Sponsored Link •
Looking at XML
The document-style format that looked most promising to me was Moreover.com's XML feed. XML was designed to enable just the kind of software parsing I wanted to do in my Python script. In an XML document, in contrast to one in HTML, information and presentation are cleanly separated. The information contained in the document is marked up in tags that, rather than describe how the information should be presented, hints at the semantic meaning of the information. For example, here's a snippet of XML code from the XML feed at Moreover.com:
<headline_text>Java, XML to survive Sun/Microsoft war</headline_text>
<harvest_time>Apr 12 2000 4:34PM</harvest_time>
Directions on how to present the information contained in the XML document's semantic tags can be defined separately, using a style markup language such as CSS or XSL. In the Moreover.com case, the XML document is intended to be consumed only by programs, not by people, so no style markup is provided. Nevertheless, the primary reason my Python script could parse the XML feed more easily than the HTML feed is that XML is designed to avoid HTML's intermingling of information and presentation.

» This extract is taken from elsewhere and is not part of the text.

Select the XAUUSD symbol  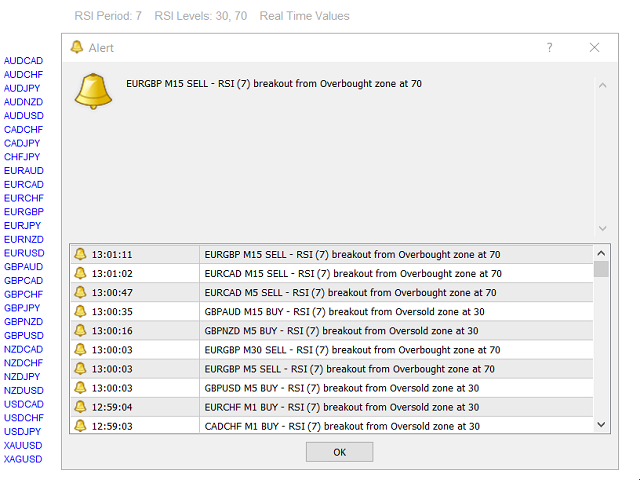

Settling on tab-separated values
I liked the XML approach, but unfortunately I was unable to figure out quickly enough how to work with XML in Python. All I wanted to do was pass a chunk of XML to some library routine, get back a nice data structure corresponding to the XML document, and use it to effortlessly write out the news page. I was (and still am) on the Python learning curve, and as I was rooting around in the Python documentation looking for my desired library routine, I noticed that Moreover.com also offered a tab-separated value (TSV) feed. At that point I paused and said to myself, "Self, if you just use this TSV feed, then you can get this job done right now." For reasons of speed, therefore, I abandoned my search for the elusive XML-to-data-structure Python library routine and completed my script using the TSV feed.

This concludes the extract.